宁海心里笑,这姑娘可是够实诚的。把人送到指定的超市门口,因何下来,指了指边上的一家砂锅店:“要不我请你吃饭吧!”
这是觉得自己送了她一趟不想占自己的便宜吧。
看这姑娘好像有点不安,就道:“行,我把车停好。”
因何要砂锅米线,问宁海,宁海要砂锅刀削面。因何马上帮着再要了两个牛肉馅饼,都推给对方。
知道爱吃面食,还知道一个大小伙子一份面是吃不饱的,给要了两个饼子。
因何解释说:“我弟弟就这么大的饭量,你要是不够再要。”
一共也没花了十块钱。
回去的时候宁海见杨坤在吃馒头就酱,就说呢:“不用这么简朴吧?”
“只剩五十了,不这么吃撑不到周末。”杨坤的样子把宿舍里的人都惹的笑。都说他:“你这女朋友太能花了。”
给了林豆三百,两人今儿又吃了一顿肯德基,他也没敢吃饱,回来更不敢打的,直接坐了公交回来的。回来一看,剩下五十一块五毛了。
宁海就道:“兄弟,你悠着点。我跟你说,哥们真没钱了。明儿就准备去跑车赚生活费了。支援不起你了。”
“我找因何借。”杨坤白眼一翻,“我知道你没钱了。”
宁海突然觉得听了这话很不高兴,他觉得因何是个特别节俭的姑娘,路边摊子吃啥都行。她的家境肯定好,这从杨坤毫不犹豫的说找她借钱,且笃定能借到看,她的家庭条件肯定很宽裕。但人家姑娘有钱非得借给你?
他就说:“别欺负人家小姑娘!都是老同学了,人家就没个用钱的地方?”
杨坤也就那么一说,今儿只是暂时周转,真不会找因何没完没了的借的,但宁海这么一护,他就警惕起来了:“你可别打她主意!我跟你说,她——一般人真追不起。”
宁海的条件他是知道的,宁海也没瞒着人。宁海是一孤儿,父母在山洪的时候都死了,老家就一爷爷。他爷爷把他养大,高中的时候也死了。他就是一边打工一边上学,走到如今的。通知书一下来他就来京城了,在工地上搬砖,啥活都干,来报名的时候跟个民工似的。
说实话,两人的条件,真一个天上一个地下。
杨坤这么一说,宁海也就一笑,上了床躺下背过身的时候却露出两分苦涩来,对于他来说,他确实没有像杨坤那样追求姑娘的资格。但不知道为什么,还是把从二手市场上买来的手机掏出来,把那个响了一声的未接电话存了起来。

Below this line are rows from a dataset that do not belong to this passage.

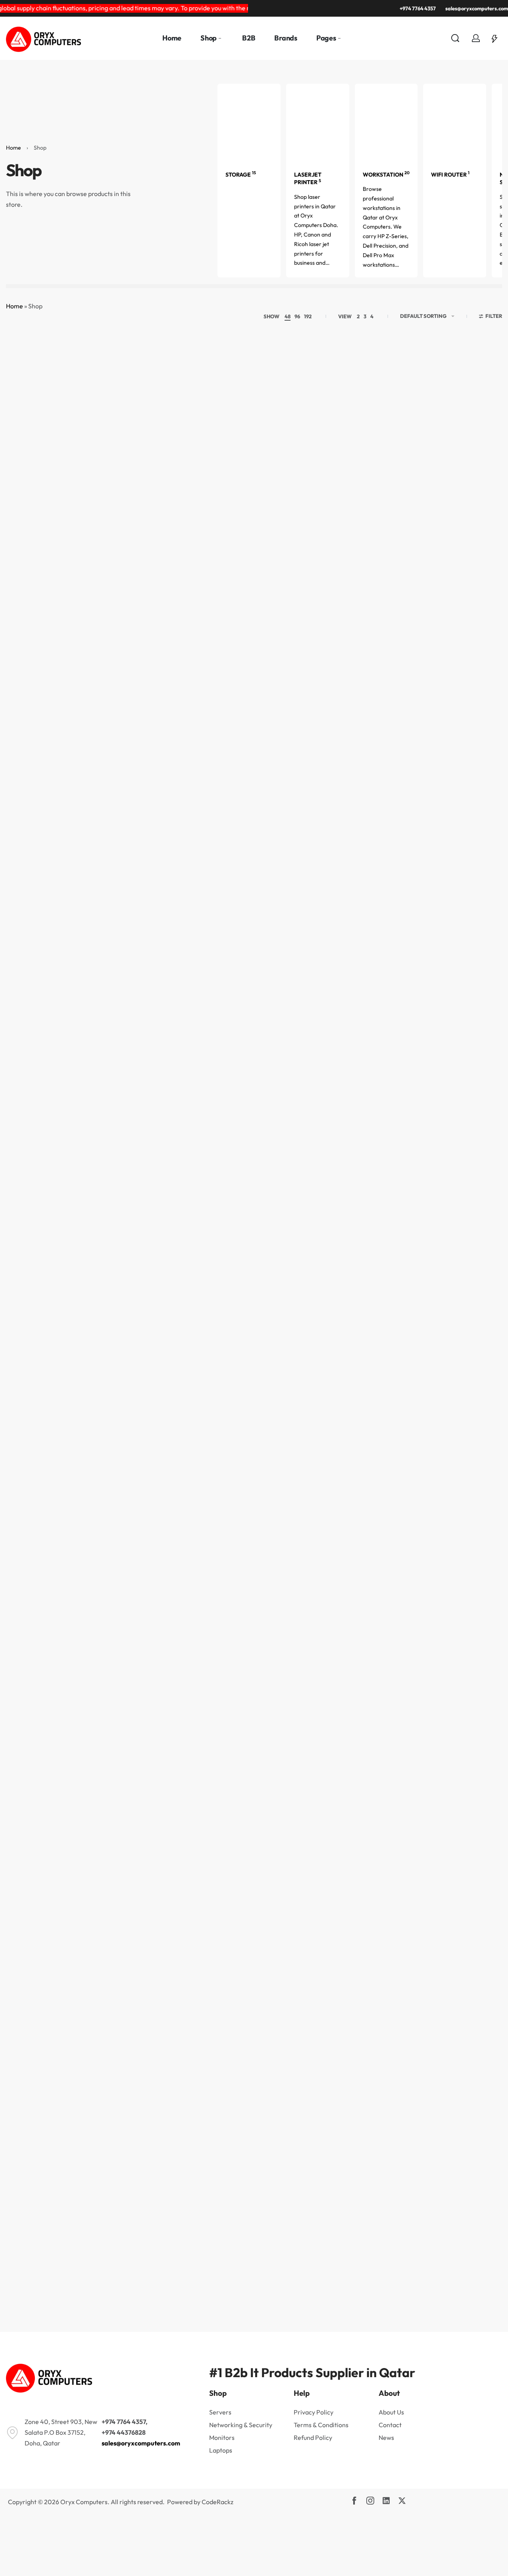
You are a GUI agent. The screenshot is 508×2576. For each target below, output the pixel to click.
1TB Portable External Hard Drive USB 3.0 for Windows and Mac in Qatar (296, 476)
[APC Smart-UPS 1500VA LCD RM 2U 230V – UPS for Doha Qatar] (383, 1061)
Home (13, 147)
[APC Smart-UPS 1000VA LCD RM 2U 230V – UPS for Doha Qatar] (125, 1061)
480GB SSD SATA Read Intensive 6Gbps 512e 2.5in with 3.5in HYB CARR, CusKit (297, 693)
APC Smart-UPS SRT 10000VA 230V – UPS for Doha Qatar (39, 1996)
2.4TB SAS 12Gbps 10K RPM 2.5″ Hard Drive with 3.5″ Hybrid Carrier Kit (383, 476)
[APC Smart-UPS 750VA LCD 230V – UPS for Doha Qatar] (210, 1495)
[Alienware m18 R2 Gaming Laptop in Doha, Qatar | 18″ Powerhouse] (297, 844)
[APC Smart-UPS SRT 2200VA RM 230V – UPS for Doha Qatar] (39, 2146)
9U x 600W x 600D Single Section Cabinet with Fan (125, 908)
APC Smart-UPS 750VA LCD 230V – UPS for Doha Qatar (211, 1563)
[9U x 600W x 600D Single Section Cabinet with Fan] (125, 844)
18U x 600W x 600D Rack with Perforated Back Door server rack (211, 476)
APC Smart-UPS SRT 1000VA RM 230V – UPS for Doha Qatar (210, 1996)
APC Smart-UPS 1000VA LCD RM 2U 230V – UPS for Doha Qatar (125, 1128)
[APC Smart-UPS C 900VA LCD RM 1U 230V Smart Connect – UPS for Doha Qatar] (468, 1712)
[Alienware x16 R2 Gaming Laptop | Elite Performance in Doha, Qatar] (383, 844)
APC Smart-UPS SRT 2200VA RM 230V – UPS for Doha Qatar (39, 2213)
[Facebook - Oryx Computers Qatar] (354, 2501)
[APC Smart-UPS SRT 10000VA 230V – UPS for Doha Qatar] (39, 1929)
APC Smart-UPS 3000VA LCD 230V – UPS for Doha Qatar (383, 1345)
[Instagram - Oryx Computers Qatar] (370, 2501)
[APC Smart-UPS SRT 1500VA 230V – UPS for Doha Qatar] (297, 1929)
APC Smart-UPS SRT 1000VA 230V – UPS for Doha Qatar (124, 1996)
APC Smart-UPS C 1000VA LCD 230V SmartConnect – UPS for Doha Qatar (125, 1780)
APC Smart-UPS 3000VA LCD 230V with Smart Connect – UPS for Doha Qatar (468, 1346)
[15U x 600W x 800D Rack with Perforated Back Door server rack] (125, 408)
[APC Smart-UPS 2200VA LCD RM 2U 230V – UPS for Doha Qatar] (210, 1278)
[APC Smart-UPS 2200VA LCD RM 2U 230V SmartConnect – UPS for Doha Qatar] (297, 1278)
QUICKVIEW (39, 490)
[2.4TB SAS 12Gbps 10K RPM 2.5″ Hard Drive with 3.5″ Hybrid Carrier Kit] (383, 408)
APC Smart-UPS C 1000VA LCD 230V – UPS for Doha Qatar (39, 1780)
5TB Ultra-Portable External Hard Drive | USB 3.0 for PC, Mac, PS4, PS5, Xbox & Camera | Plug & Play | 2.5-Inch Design (39, 912)
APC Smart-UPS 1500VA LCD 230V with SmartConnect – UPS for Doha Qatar (297, 1129)
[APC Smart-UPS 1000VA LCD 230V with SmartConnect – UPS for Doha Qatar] (39, 1061)
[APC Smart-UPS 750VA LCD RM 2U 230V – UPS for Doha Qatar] (383, 1495)
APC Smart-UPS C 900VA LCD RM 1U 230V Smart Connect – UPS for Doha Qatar (469, 1780)
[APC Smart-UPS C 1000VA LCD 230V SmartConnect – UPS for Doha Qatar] (125, 1712)
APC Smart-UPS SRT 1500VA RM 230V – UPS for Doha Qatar (382, 1996)
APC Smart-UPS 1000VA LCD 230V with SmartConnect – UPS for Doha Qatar (39, 1129)
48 (288, 316)
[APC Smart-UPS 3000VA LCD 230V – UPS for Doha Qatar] (383, 1278)
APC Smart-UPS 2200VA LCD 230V (39, 1342)
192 (308, 316)
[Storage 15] (249, 122)
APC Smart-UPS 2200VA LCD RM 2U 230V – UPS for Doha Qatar (211, 1345)
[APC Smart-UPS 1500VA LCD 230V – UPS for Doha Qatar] (210, 1061)
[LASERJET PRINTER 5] (317, 122)
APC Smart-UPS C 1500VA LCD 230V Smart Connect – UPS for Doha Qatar (297, 1780)
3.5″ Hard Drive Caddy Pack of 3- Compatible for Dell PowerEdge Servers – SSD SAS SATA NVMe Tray (39, 693)
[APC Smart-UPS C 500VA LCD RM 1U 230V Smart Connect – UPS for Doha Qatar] (383, 1712)
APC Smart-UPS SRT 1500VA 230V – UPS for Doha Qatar (297, 1996)
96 (297, 316)
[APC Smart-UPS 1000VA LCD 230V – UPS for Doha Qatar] (468, 844)
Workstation (386, 174)
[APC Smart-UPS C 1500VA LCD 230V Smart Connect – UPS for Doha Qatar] (297, 1712)
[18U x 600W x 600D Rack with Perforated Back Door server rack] (210, 408)
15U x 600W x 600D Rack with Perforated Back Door (39, 476)
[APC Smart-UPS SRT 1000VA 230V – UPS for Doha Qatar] (125, 1929)
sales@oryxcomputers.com (141, 2443)
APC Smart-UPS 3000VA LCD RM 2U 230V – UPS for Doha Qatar (39, 1563)
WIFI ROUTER (450, 174)
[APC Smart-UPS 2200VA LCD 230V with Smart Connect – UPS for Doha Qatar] (125, 1278)
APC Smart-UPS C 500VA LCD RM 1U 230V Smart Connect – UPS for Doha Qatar (383, 1780)
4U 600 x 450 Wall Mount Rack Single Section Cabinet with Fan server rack (383, 693)
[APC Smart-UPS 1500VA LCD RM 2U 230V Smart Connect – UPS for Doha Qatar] (468, 1061)
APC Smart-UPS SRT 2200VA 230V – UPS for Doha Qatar (469, 1996)
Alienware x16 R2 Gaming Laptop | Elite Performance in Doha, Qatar (383, 912)
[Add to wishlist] (56, 376)
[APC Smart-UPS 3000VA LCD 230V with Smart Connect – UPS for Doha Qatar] (468, 1278)
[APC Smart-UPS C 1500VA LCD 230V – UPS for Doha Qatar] (210, 1712)
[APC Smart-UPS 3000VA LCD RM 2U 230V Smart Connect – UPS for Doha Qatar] (125, 1495)
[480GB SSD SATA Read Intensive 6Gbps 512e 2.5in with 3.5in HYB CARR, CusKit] (297, 625)
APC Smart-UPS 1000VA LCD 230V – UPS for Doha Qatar (469, 911)
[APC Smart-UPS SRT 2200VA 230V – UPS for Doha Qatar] (468, 1929)
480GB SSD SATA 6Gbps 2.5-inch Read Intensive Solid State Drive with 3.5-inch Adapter (125, 693)
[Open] (494, 38)
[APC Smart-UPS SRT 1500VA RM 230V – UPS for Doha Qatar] (383, 1929)
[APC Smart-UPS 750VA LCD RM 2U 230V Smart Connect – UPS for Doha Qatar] (468, 1495)
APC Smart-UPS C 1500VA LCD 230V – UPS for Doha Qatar (211, 1780)
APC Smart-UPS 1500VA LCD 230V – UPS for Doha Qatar (211, 1128)
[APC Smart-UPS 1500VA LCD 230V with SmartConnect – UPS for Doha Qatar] (297, 1061)
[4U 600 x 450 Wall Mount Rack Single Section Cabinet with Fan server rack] (383, 625)
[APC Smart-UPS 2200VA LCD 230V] (39, 1278)
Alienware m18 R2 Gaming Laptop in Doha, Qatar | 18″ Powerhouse (297, 911)
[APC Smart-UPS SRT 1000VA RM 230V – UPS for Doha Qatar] (210, 1929)
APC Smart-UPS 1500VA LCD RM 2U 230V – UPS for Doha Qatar (383, 1128)
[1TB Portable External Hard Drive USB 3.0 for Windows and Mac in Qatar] (297, 408)
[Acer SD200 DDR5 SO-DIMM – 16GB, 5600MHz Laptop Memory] (210, 844)
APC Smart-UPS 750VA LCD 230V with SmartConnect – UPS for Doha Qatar (297, 1563)
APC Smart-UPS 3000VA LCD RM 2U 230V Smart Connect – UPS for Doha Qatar (124, 1563)
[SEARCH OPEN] (455, 38)
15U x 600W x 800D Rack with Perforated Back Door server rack (125, 476)
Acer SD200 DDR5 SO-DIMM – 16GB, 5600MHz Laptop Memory (211, 911)
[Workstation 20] (386, 122)
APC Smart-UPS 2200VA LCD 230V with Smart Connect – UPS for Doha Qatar (125, 1346)
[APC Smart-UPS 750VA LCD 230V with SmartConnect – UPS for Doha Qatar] (297, 1495)
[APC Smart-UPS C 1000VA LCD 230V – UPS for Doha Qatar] (39, 1712)
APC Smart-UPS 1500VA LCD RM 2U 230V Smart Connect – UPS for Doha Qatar (469, 1129)
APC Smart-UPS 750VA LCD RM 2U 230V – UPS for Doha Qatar (383, 1563)
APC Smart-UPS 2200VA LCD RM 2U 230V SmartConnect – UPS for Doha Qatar (296, 1346)
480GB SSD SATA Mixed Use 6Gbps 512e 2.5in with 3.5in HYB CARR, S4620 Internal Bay (211, 693)
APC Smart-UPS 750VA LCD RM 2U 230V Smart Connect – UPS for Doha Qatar (469, 1563)
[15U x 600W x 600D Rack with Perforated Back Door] (39, 408)
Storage (240, 174)
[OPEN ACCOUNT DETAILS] (475, 38)
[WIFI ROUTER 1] (454, 122)
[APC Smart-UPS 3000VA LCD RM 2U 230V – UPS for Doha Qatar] (39, 1495)
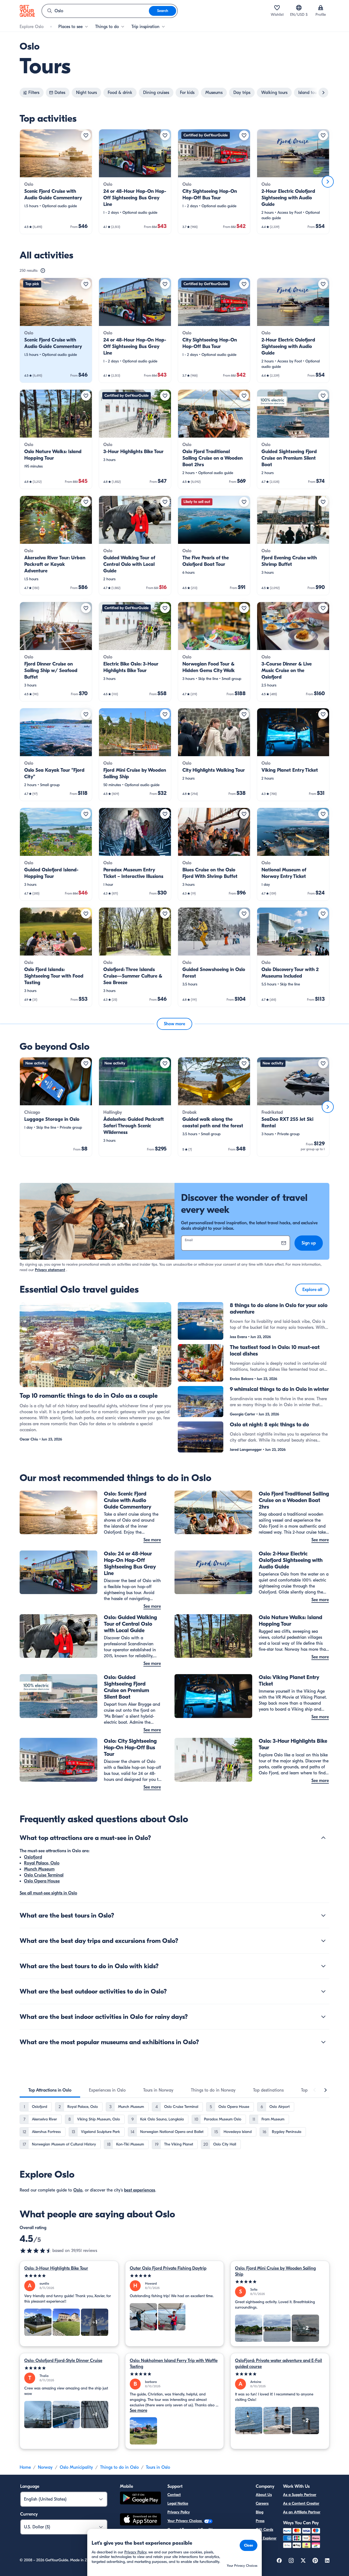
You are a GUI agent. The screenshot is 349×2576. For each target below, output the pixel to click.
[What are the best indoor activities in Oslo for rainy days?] (323, 2017)
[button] (56, 181)
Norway (45, 2467)
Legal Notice (177, 2503)
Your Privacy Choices (185, 2521)
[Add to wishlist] (86, 135)
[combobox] (95, 11)
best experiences (139, 2190)
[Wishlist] (277, 7)
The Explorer (266, 2538)
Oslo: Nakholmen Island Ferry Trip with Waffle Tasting (174, 2363)
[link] (56, 181)
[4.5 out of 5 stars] (36, 2250)
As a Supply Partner (299, 2494)
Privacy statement (50, 1270)
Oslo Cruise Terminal (44, 1875)
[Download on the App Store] (140, 2520)
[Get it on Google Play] (140, 2499)
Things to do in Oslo (119, 2467)
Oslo (77, 2190)
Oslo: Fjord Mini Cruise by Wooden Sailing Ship (275, 2271)
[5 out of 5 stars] (69, 2275)
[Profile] (320, 7)
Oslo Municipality (76, 2467)
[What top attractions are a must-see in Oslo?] (323, 1838)
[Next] (328, 182)
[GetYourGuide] (27, 11)
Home (25, 2467)
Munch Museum (39, 1869)
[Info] (43, 271)
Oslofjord (33, 1857)
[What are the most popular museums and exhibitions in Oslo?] (323, 2042)
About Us (264, 2494)
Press (260, 2521)
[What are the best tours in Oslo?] (323, 1915)
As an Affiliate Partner (301, 2512)
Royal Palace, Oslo (41, 1863)
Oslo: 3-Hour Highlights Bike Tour (56, 2268)
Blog (259, 2512)
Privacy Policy (178, 2512)
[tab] (50, 2090)
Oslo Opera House (42, 1881)
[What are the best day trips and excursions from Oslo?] (323, 1941)
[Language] (298, 7)
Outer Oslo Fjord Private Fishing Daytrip (168, 2268)
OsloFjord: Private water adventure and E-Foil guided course (278, 2363)
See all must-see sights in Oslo (48, 1893)
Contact (174, 2494)
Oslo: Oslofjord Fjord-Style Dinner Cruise (63, 2360)
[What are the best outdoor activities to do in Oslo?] (323, 1991)
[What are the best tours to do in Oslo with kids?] (323, 1966)
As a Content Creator (301, 2503)
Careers (262, 2503)
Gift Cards (264, 2529)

下面还有几个人起哄问杨坤:“怎么追不起了?有钱还是有权?”
杨坤却死活不肯再说了:“去去去!别起哄!你们都配不上那么好的姑娘,都闪一边去。”
而另一边,林雨桐也没想到,这么快就用上了杨坤父母的关系。
杨坤妈,就是那位金链子大嫂,她姨妈是主管卫生的一位副省ZHANG。
郝宁和郝丰领着林雨桐上人家门的时候,正好碰上杨坤妈。得了,这又是熟人。
这么一认识,这一来二去的就熟悉起来了。两人也不免说起孩子,杨坤妈就说:“他爸是下了狠心了,一个月给五百。够不够的就是这么些钱了,再多的一分也没有。”
可儿大不由娘啊!你还能看着他?
上了大学,孩子的秘密就多了,对着爹妈也不愿意说实话。
女人之间这种聚会,定期的不定期的,其实都是抱着拓展人脉的目的的。今儿林雨桐又被杨坤妈拉着认识了好几个人,才到了一半,四爷的电话来了:“你回来一趟,有点急事。”
急事真是急事。
因为最近刮起了禽流感的风,所以好些产品积压了。像是卤蛋,鸡肉产品,彻底的就销不动了。可越是销不动,长期供货的那些养鸡场,就越是找的勤快。
不管怎么样,帮帮忙,把我们的蛋收了吧。
不说卤蛋,就说做糕点的,有几个不用鸡蛋的?如此,林雨桐又得专门请卫生局食品监察局等等部门,咱们来检查检测一下吧。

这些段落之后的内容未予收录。